Developed through international collaboration and broad stakeholder engagement, the CCRF is a unified, publicly available framework designed to improve data quality, reproducibility, and comparability across studies. By supporting more consistent data collection, it helps researchers generate findings that can be meaningfully compared and evaluated.
The CCRF is organized into Core, Supplemental–Highly Recommended, Supplemental, and Exploratory categories. This structure allows for standardization of essential data elements while maintaining flexibility for different research designs and clinical settings.

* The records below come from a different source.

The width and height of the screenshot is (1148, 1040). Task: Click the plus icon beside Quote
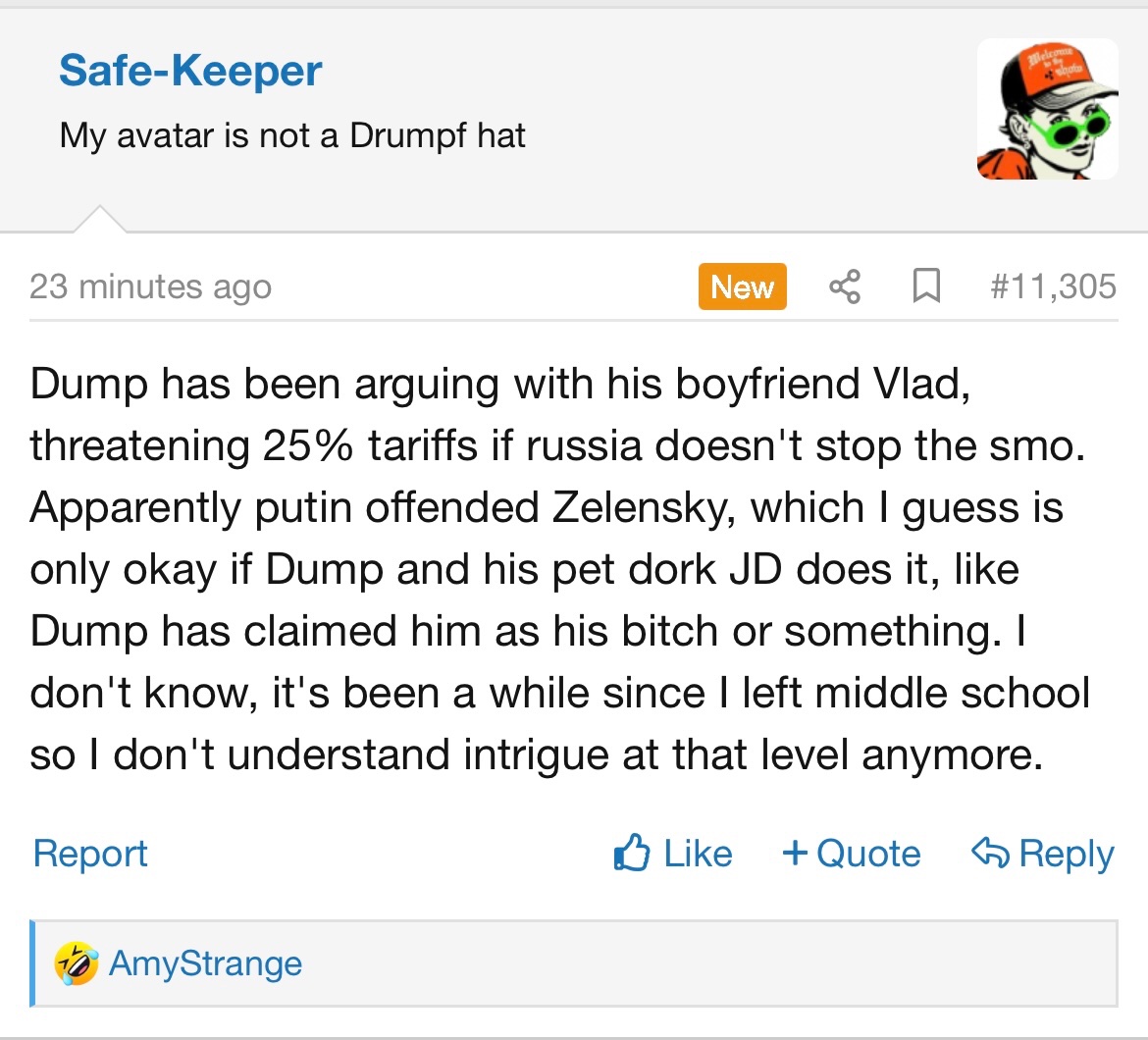click(x=794, y=853)
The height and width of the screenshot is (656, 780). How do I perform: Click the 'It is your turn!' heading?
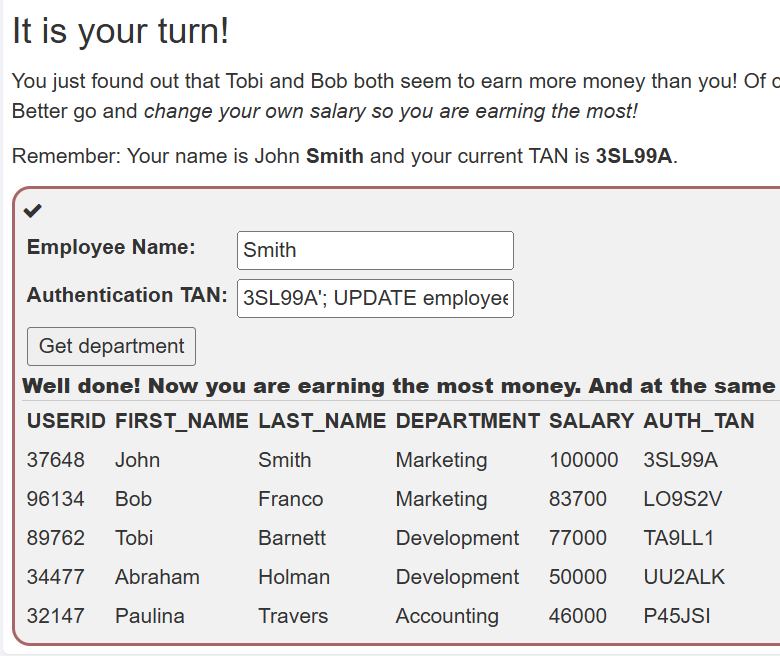point(120,31)
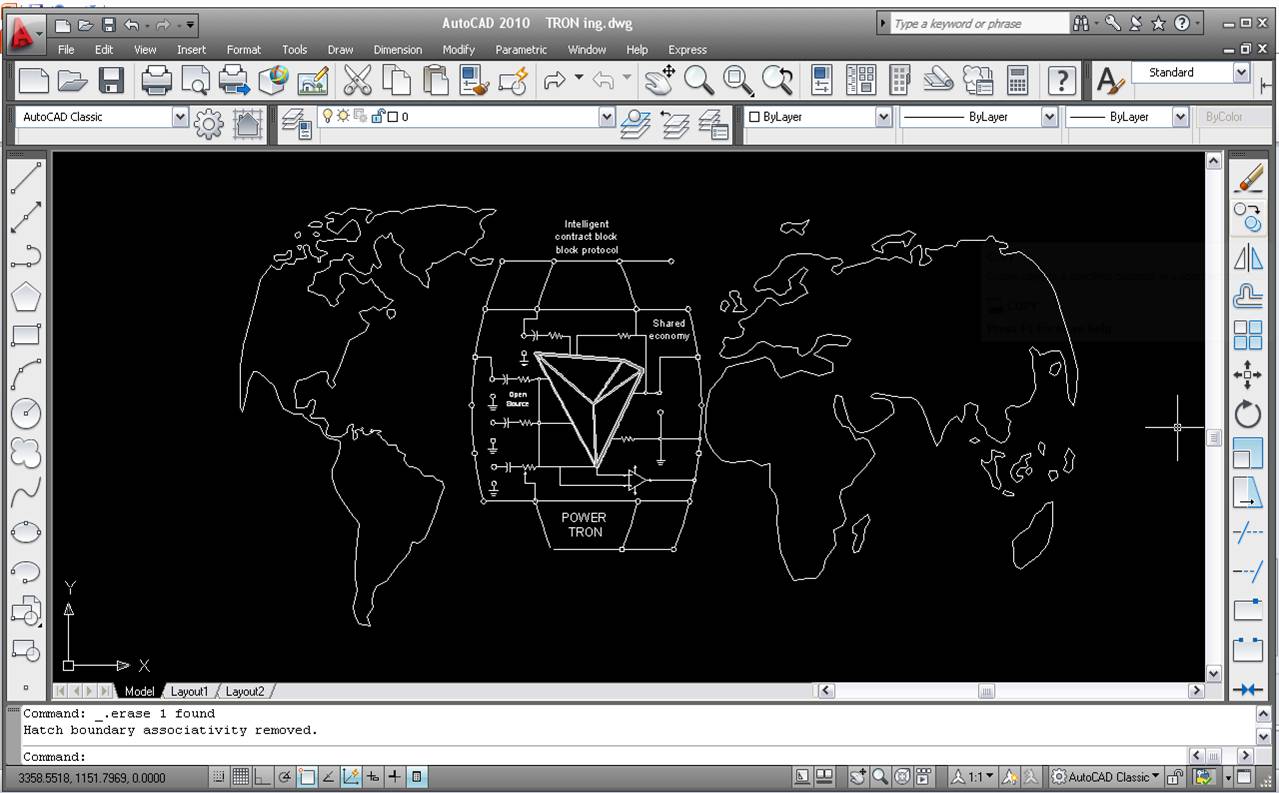Switch to the Layout1 tab
Image resolution: width=1279 pixels, height=793 pixels.
click(x=189, y=691)
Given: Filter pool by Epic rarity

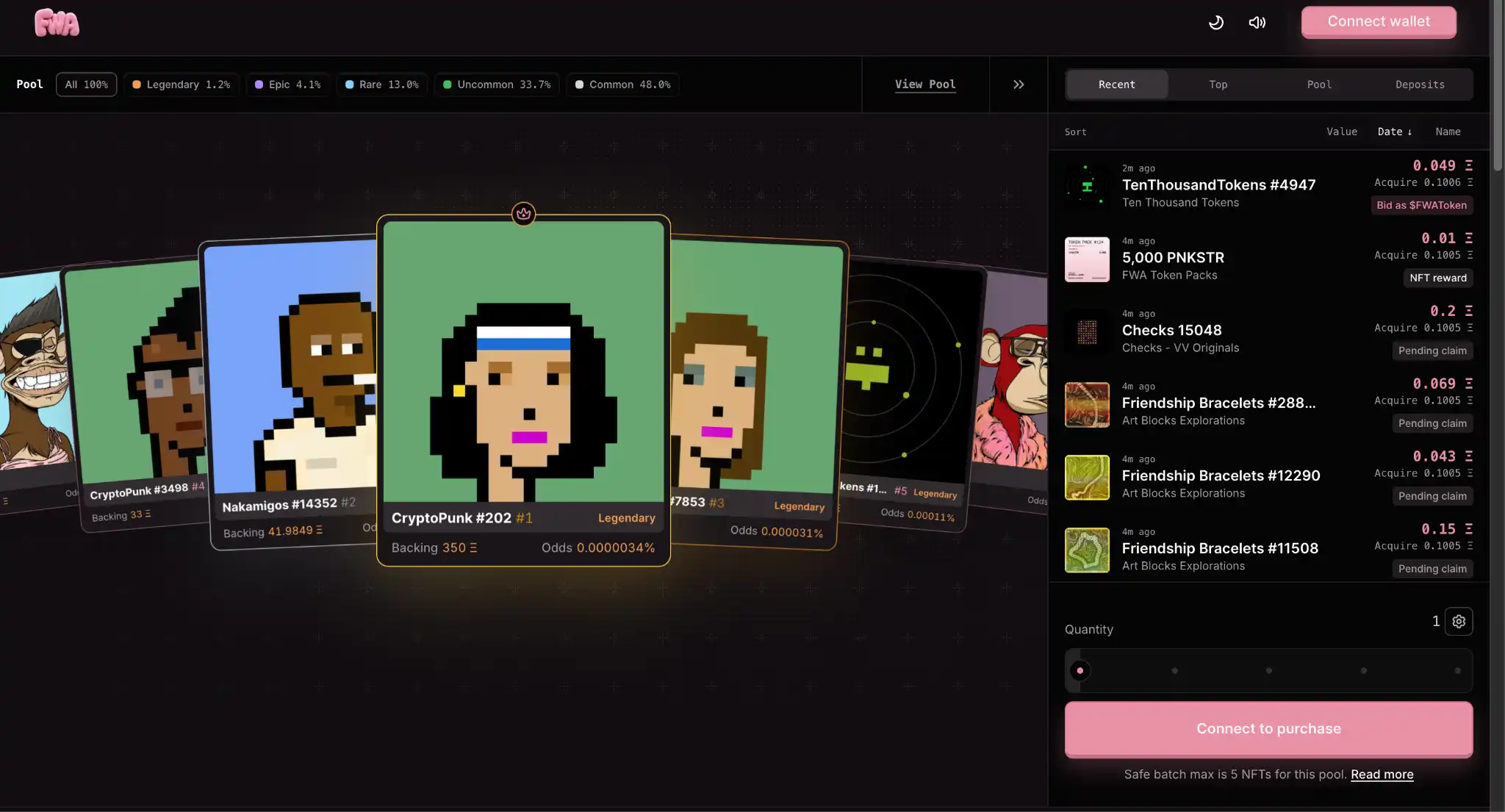Looking at the screenshot, I should (x=287, y=85).
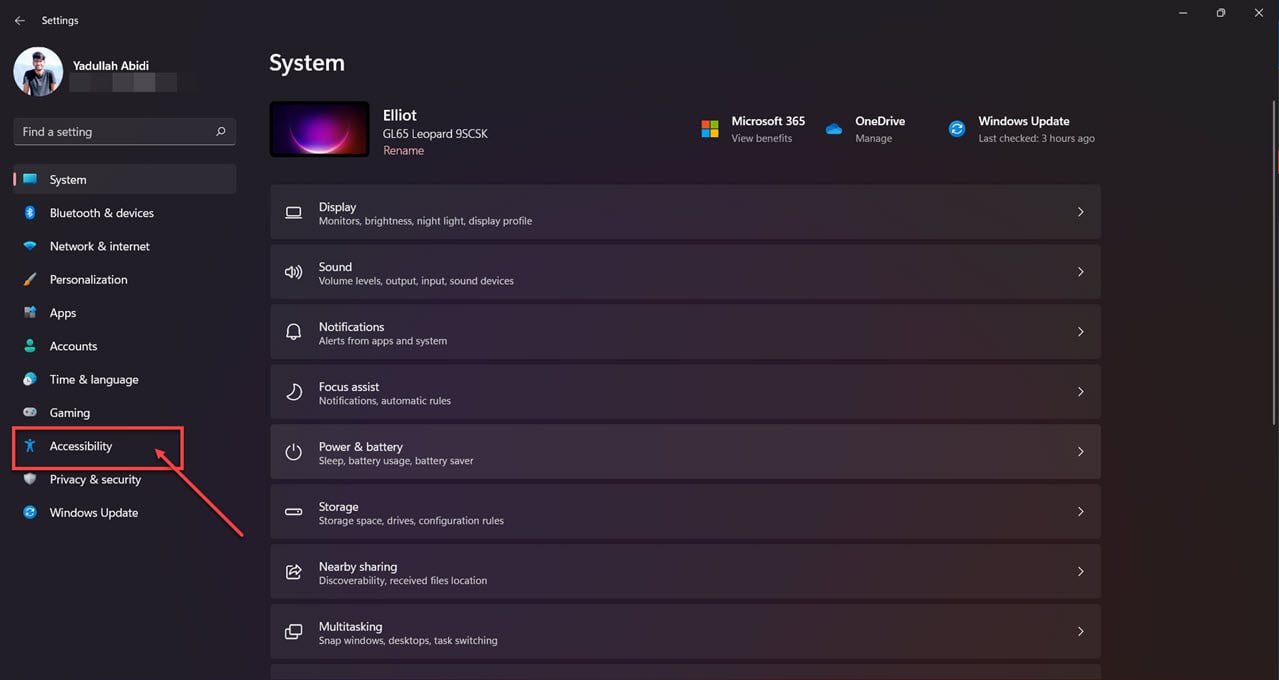Screen dimensions: 1279x680
Task: Open Accessibility in the sidebar
Action: (x=81, y=447)
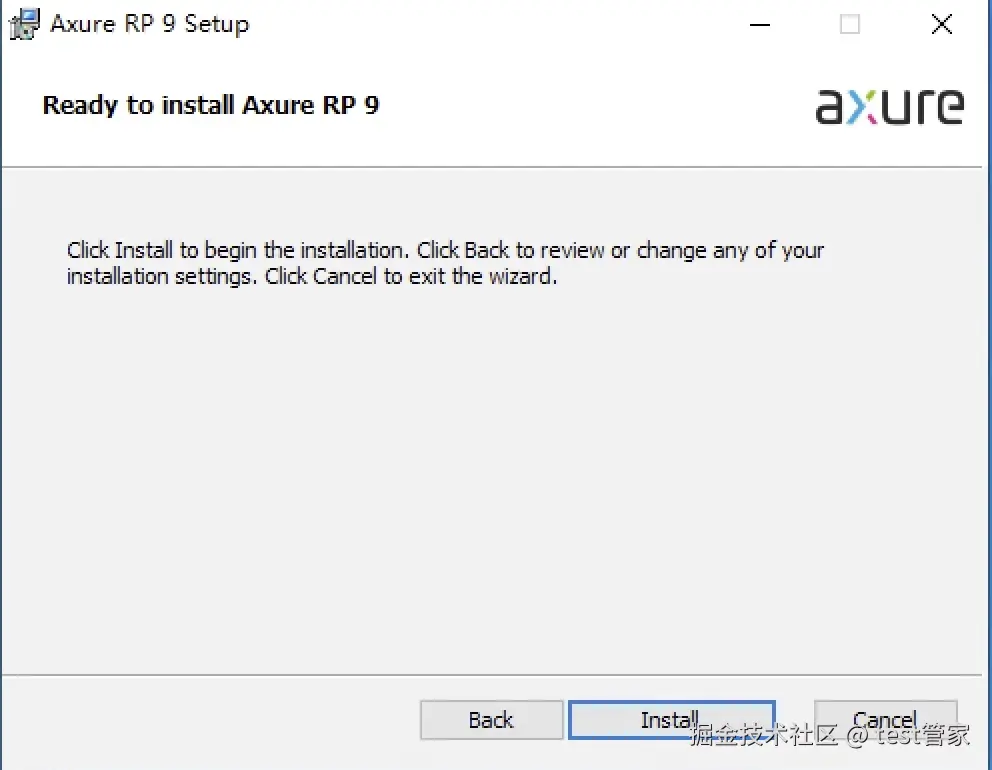Click the '掘金技术社区 @ test管家' watermark text
The width and height of the screenshot is (992, 770).
828,740
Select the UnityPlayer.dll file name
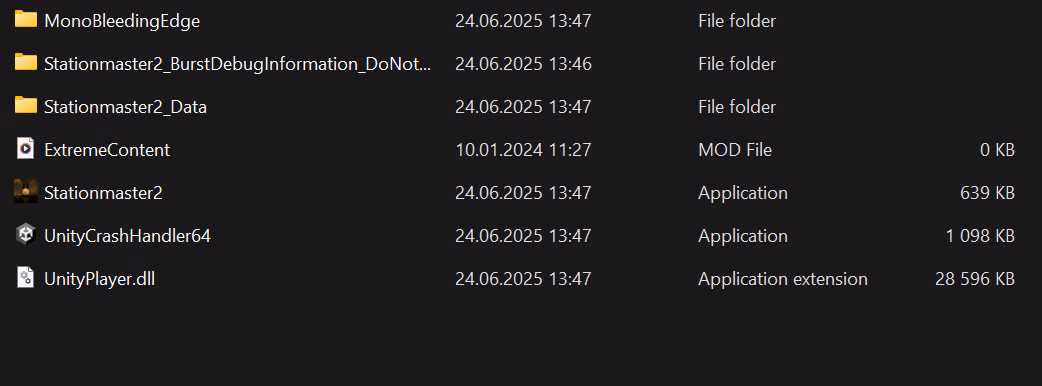This screenshot has height=386, width=1042. tap(100, 278)
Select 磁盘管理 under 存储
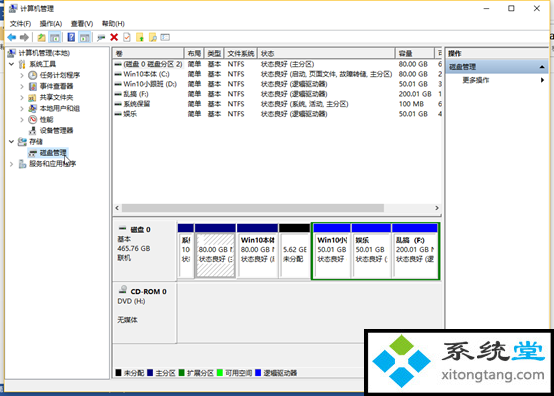Viewport: 554px width, 396px height. tap(53, 153)
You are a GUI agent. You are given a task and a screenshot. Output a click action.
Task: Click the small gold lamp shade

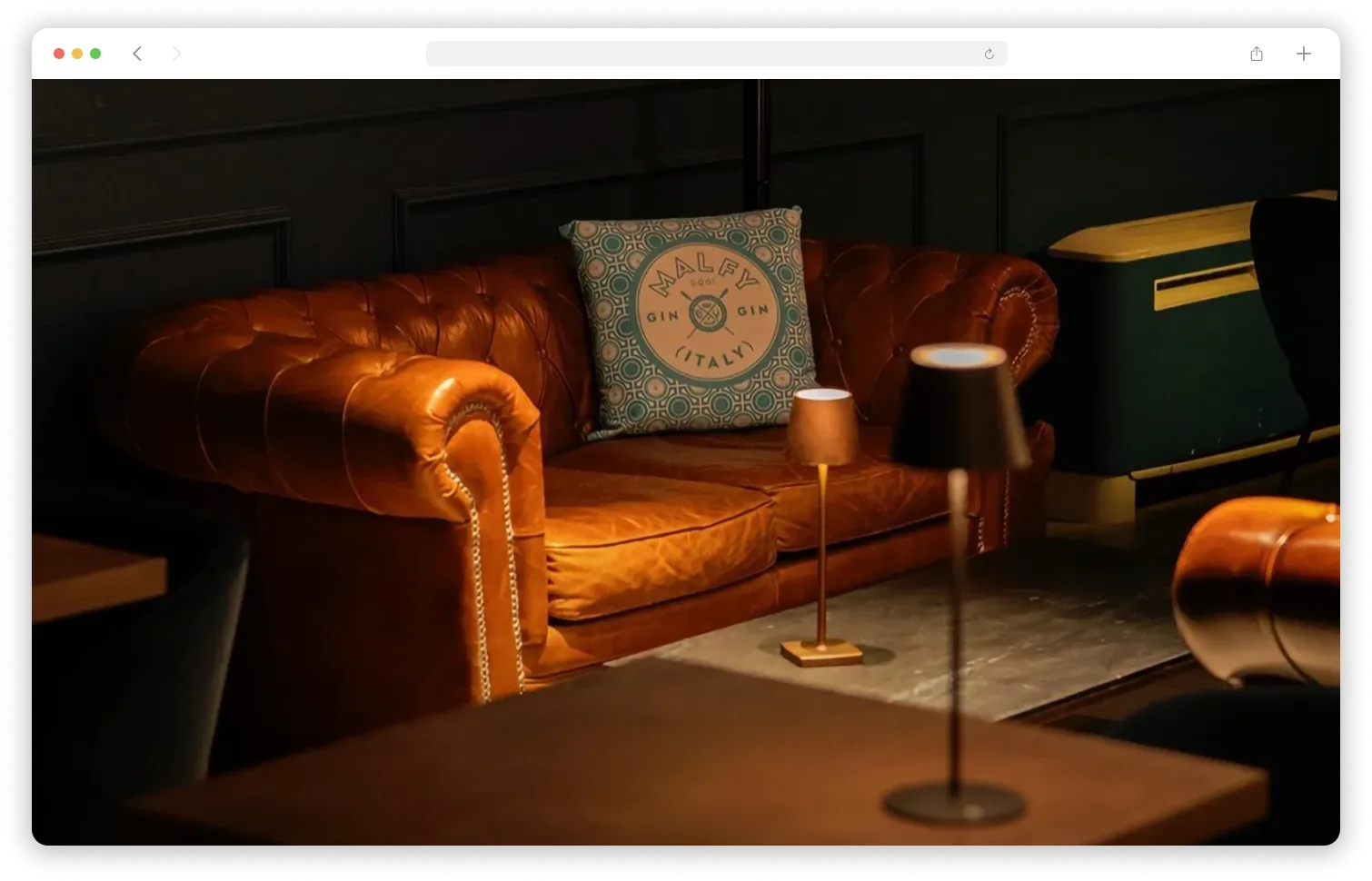pyautogui.click(x=822, y=427)
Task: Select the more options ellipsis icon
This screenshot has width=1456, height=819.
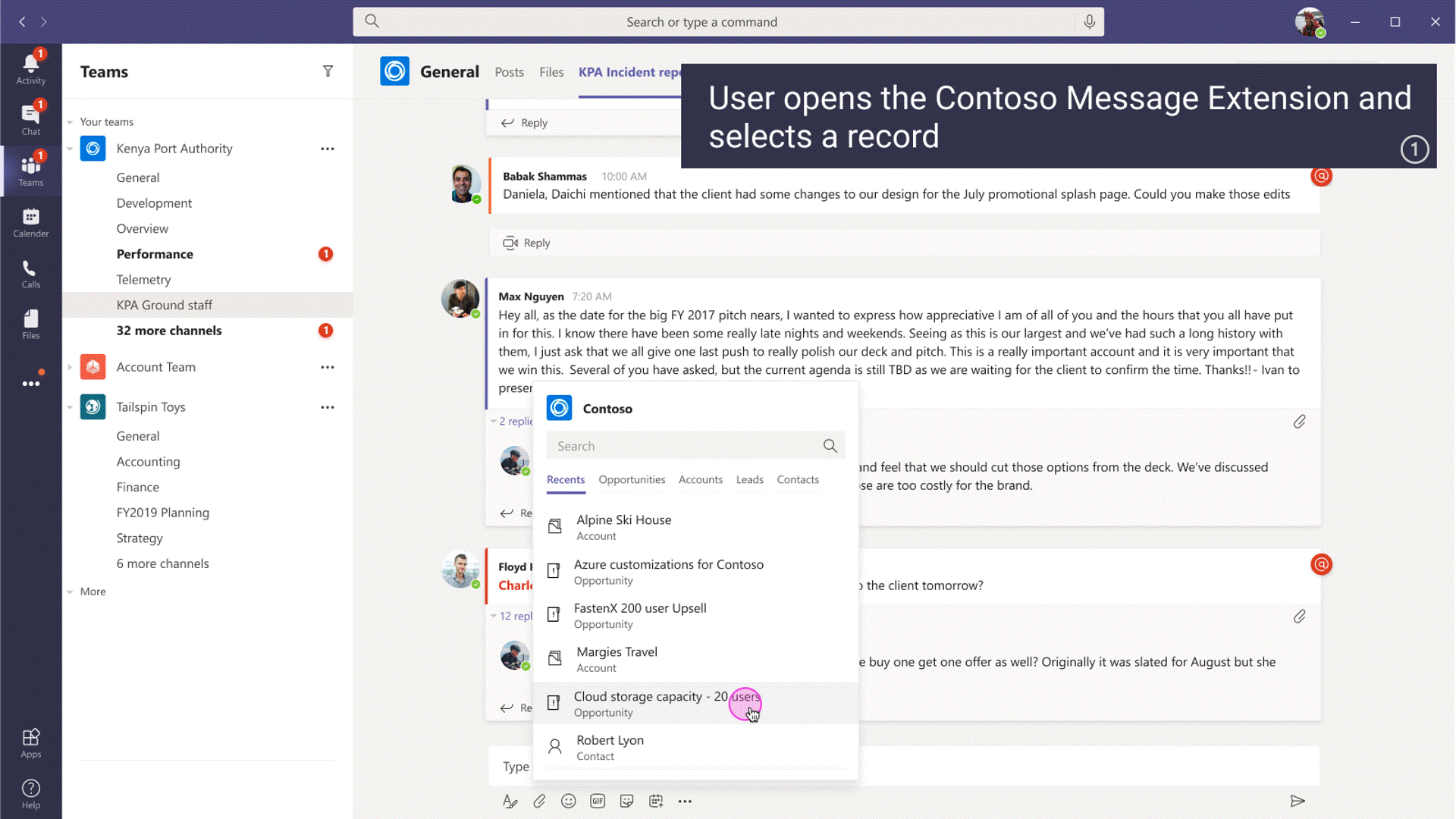Action: (686, 800)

By enabling consistent and transparent data collection, the CCRF supports:
Cross-study comparison
More rigorous diagnostic research
Stronger foundations for evidence generation
As adoption expands in 2026 and beyond, this shared framework is expected to facilitate meta-analyses, support more consistent diagnostic research, and strengthen the evidence base informing future advances in treatment, policy, and patient care.
Steps involved in CCRF development:
Began with a rough list of elements to collect from Box 4 (page 24) of the Lipedema Research Roadmap (included input from > 60 stakeholders)
Created a Common Data Element (CDE) database, pulled from as many published sources as possible
Reviewed with trusted clinicians, researchers, and patients
Configured in REDCap Cloud and did extensive internal and external user testing
Piloted the CCRF at an LF Biobank recruitment event in March 2025 at the FDRS conference in Atlanta, with 74 participants and 3 diagnosing clinicians
Engaged an external biostatistician to analyze pilot data and recommend CCRF CDE refinements
Categorizing the CDEs into four categories: Core, Supplemental - Highly Recommended, Supplemental, and Exploratory with input from our Scientific Advisory Committee.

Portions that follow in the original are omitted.